Hey, Product Owners: Your Title Sucks

In this weekly series, I opine on how language and content affect the way we understand the products and services around us. I do this for…

Hey, Product Owners: Your Title Sucks

Image Credit: http://www.barryovereem.com/characteristics-of-a-great-product-owner/

In this weekly series, I opine on how language and content affect the way we understand the products and services around us. I do this for your entertainment and education (and, of course, to remind you that if you’re looking for a freelance copy, content, product, or technical writer… yada yada, hire me).

With present day political drama congesting airwaves and internet pipes alike, it’s hard to imagine anything could be as divisive as politics.

Yet, if you read a lot about business, you’ll find equivalent amounts of contradiction and polarity.
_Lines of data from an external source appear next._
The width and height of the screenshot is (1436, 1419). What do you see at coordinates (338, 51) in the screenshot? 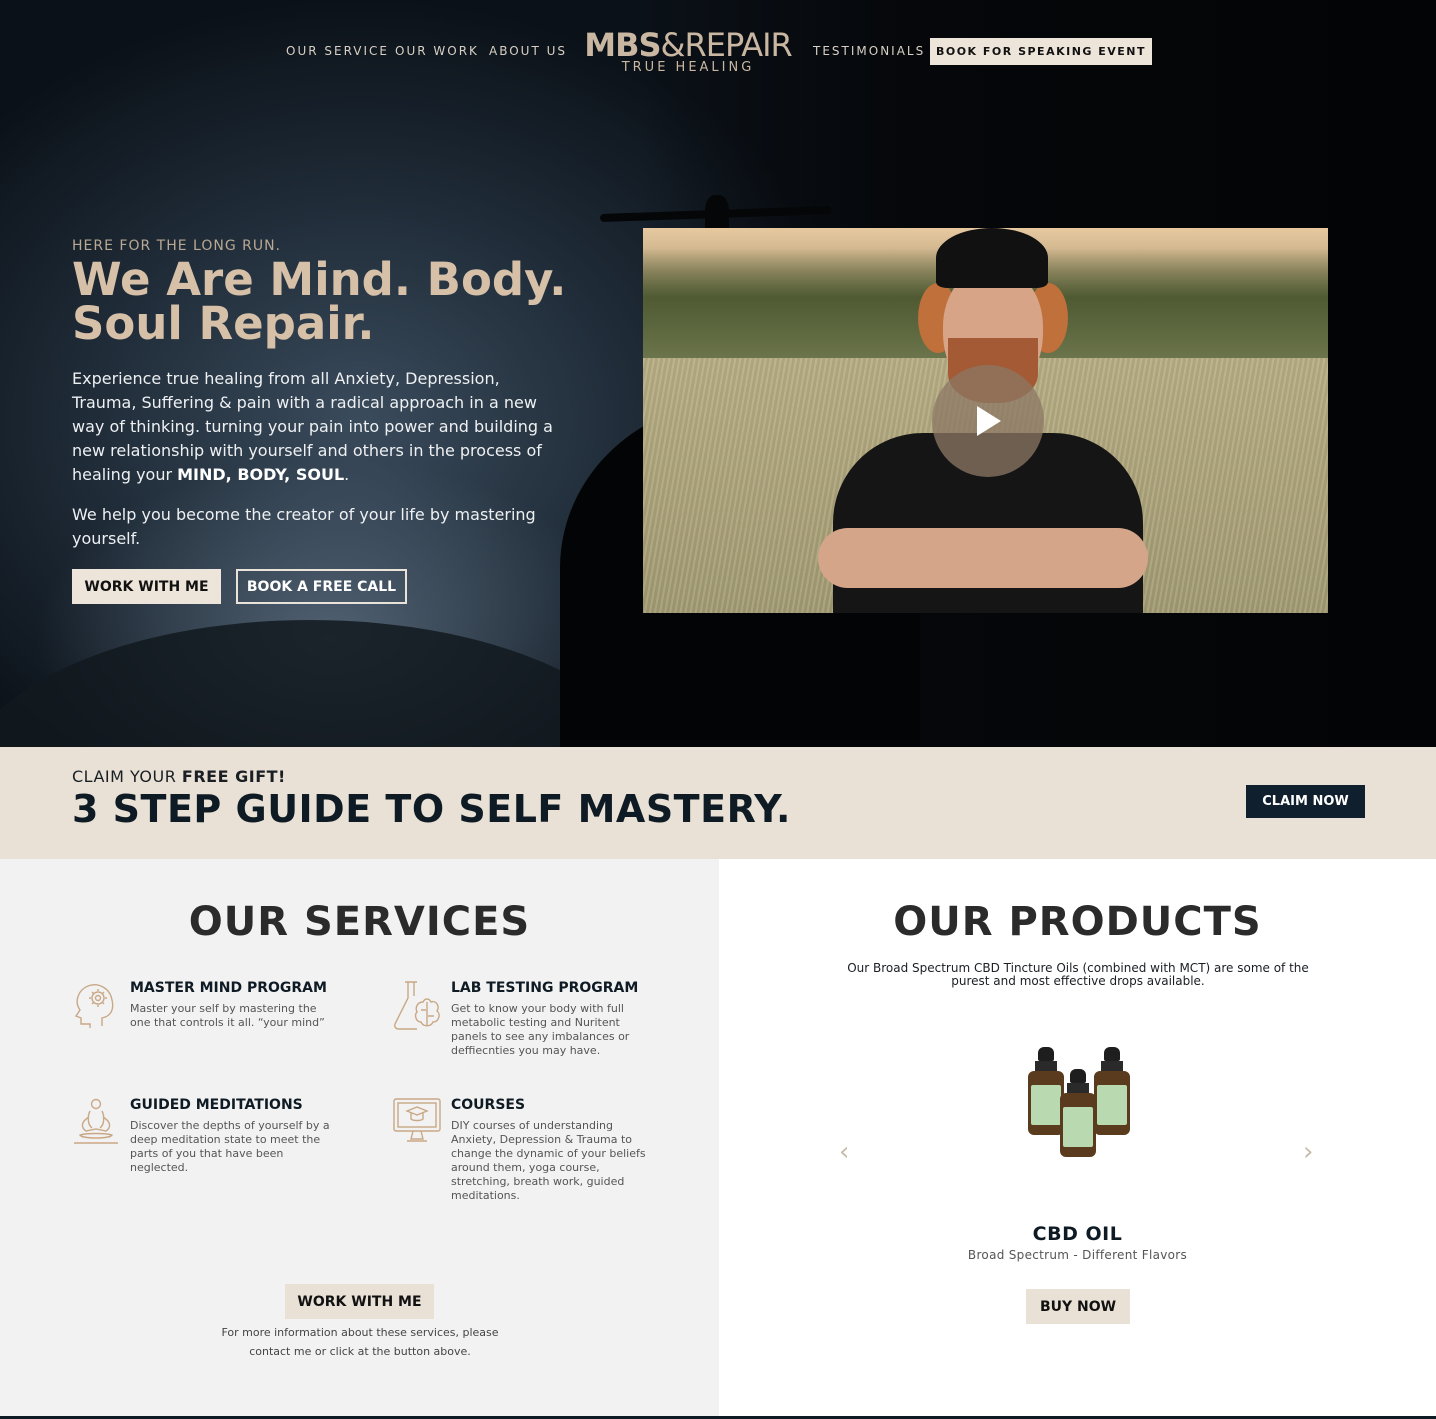
I see `nav-our-service: OUR SERVICE` at bounding box center [338, 51]. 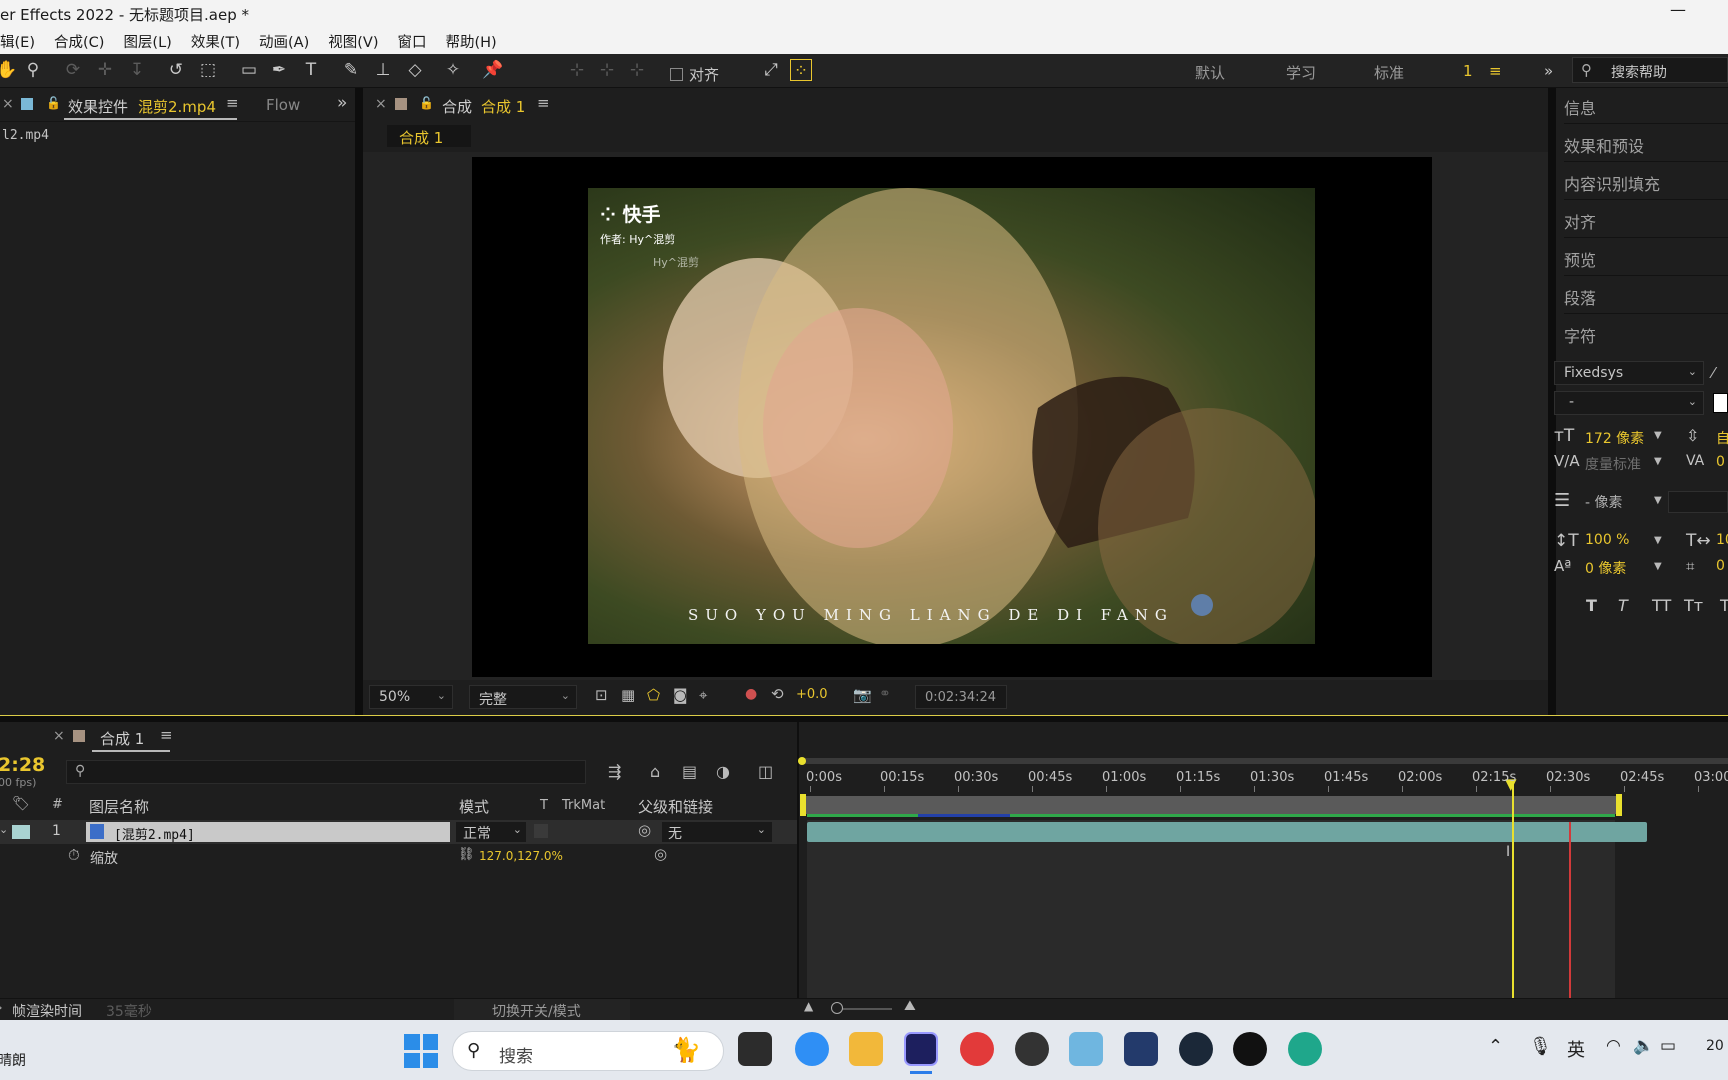 I want to click on font-size-value: 172 像素, so click(x=1614, y=438).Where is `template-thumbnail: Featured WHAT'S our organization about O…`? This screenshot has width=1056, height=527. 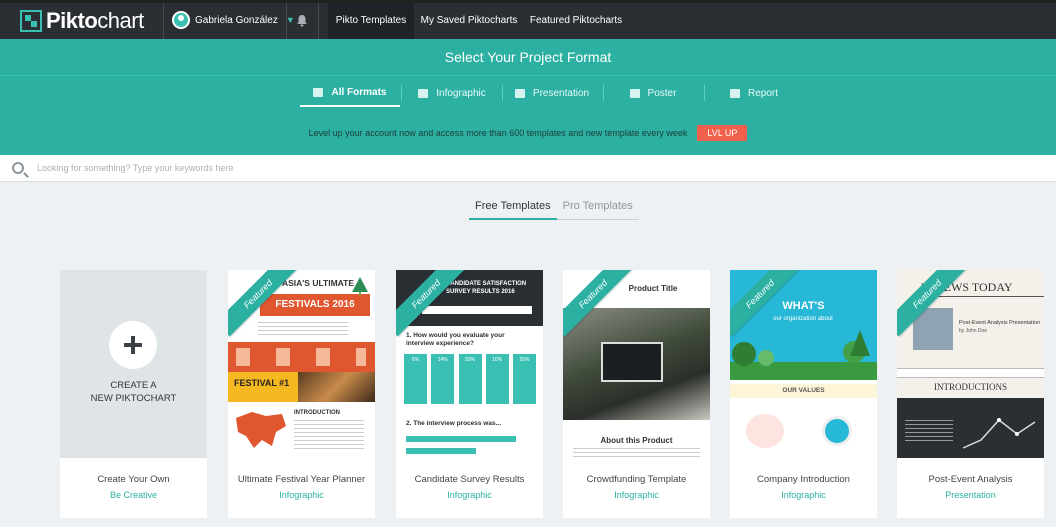 template-thumbnail: Featured WHAT'S our organization about O… is located at coordinates (804, 364).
One great example therein? Titles. Googling “are titles important?” will reveal a raging war between business thinkers. There as just as many who purport titles are meaningless as there are those who assert the opposite.

I’m in the latter camp. I believe that, like an elevator pitch for your job, your title should provide clarity around your purpose and the value you offer back to the business.

And that’s precisely why I hate the title “Product Owner”.

Wait, What Are We Talking About?

Taken literally, the title “Product Owner” conjures up images of a singular, heroic employee who “owns” the product.

With no context, you are likely to imagine someone, perhaps a starch-shirted business executive, who is ultimately responsible for the product; someone who makes the key decisions and is held accountable for their outcomes; someone who calls the shots, runs the show, takes no shit; a titan of industry and business; a Steve Jobs; a Bill Gates; an Elon Musk — the true and just and rightful owners of product and legend alike.

*Cue Superman theme song as a brilliant, golden podium rises from beneath keynote stage, smoke machines puttering perfect, pillowy clouds upon which the rising star Product Owner rises into visibility — and glory.*

But while you will rarely meet someone who actually has the title “Product Owner”, at least a few Product Managers would describe themselves in similar terms – if not go so far as to proclaim themselves (the beloathed) “CEO of the product”.

What Happens

The “Product Owner” title is, as a result of its simplicity, a cautionary tale of the profound harm that titles can do when taken too literally.

You see, the word “product” is particularly loaded these days, and in the real world, it is all-too-easy to fall into the “Steve Jobs” clone complex.

This complex begets a misguided obsession with all the wrong things: with the UI, the UX, the implementation, the documentation, the sprints and rituals and demos and executive presentations – the myopic “what” and “how” and “when”.

The Result

These intoxicated Product Owners fail to develop that which is far less enchanting but far more important: a clear understanding and articulation of the customer problem that warrants a product solution.

In other words, they don’t own the “why”.

In fussing too much about features and functions and interface Feng Shui, these “Owners” ship products that don’t solve actual problems.

Even larger organizations can fall prey to the curse of the “Product Owner”. These organizations fail to distribute product accountability evenly amongst the developers and agile coaches and product marketers working in tandem.

This lack of accountability fosters Product Owners who are actively prevented from focusing on the outside world and the “why” as they must instead turn inward to manage the build and the “what”.

And to think: all this from a simple, two-word title.

The Takeaway

I believe words are powerful. That’s why I’ve taken increasing umbrage with the title “Product Owner” as I’ve matured in my product management career and better understood the value of the role.

There is no question that most businesses need someone to manage the build-out of a product. Like any other complex project, without a dedicated organizer, you’re likely to lose quality, money, or time if not all three.

But the true value of a Product Owner is his or her ability to understand and communicate the customer’s problems clearly, not to build the solution.

Great “POs” must educate the teams they work with on the customer problem, excite those teams to solve that problem, and help the rest of the company empathize with that problem.

In truth, we are “Problem Owners”: we own the customer problem, and it’s our responsibility to ensure that problem gets solved, however necessary—be it through product features or written documentation or even just a simple phone call.

TL;DR

The title “Product Owner” sucks.

Rather than getting caught up in your visions of grandeur as the sole champion upon which the product’s entire fortune and future rests as, instead focus your efforts on the key activity that actually matters and the one for which the role should be named instead.

Be your customer’s “Problem Owner”.

Understand the customer’s pains, empathize with your customer’s problems, and own getting those problems solved with whatever means most effective, product or otherwise.